The Tracks Suffered “Catastrophic Failure” – Repair Had Been Cancelled
Union representatives are blaming a failure of a girder under the transfer car as the reason for the accident. Furthermore, the Union is reporting that the support girder under the tracks shows evidence of a “catastrophic failure,” and that repair work was scheduled – but had been cancelled. Which means that U.S. Steel Gary Works knew that the track was dangerous and let workmen access it anyway.
Investigations Begin into U.S. Steel Workplace
U.S. Steel reports that the company is investigating the accident. (Read that as their defense attorneys are on the job.) A complaint has also been filed with the Indiana Occupational Safety and Health Administration (OSHA), which will conduct its own independent inquiry into what happened on that track last Wednesday.
How Safe Are the Steel Mills Today?

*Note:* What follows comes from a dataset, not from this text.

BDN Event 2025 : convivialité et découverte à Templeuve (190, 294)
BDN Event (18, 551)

The Statistics Aren’t to be Trusted
If you read the statistics, industrial workers overall are purportedly working in a much safer environment – rates of injury have been cut almost in half (46%) over the past ten years.
However, in March 2010, Business Week published an expose of those numbers, reporting that the Department of Labor is suspicious of the numbers that have been reported by employers. The GAO has found that employers underreport injuries to keep insurance premiums down. A Johns Hopkins professor and noted scholar in occupational injury doesn’t believe that the numbers are correct – this big of a decrease just isn’t realistic in her opinion.
At least one steel company has come back fighting: AK Steel had its rebuttal to the Business Week article published in the national magazine, refuting any subterfuge on its part and denying fudging of numbers to keep costs down.
Statistics versus Reality
Meanwhile, here is one concrete example of a steel worker who has been seriously injured in a work environment that is notoriously dangerous. And from the information that was provided by the Union to the media, it was an accident that would not have happened if the repairs had taken place.
Repairs cost money. Insurance premiums cost money. Money chosen over safety: who is going to explain that reality to the U.S. Steel Gary Works’ injured worker and his loved ones?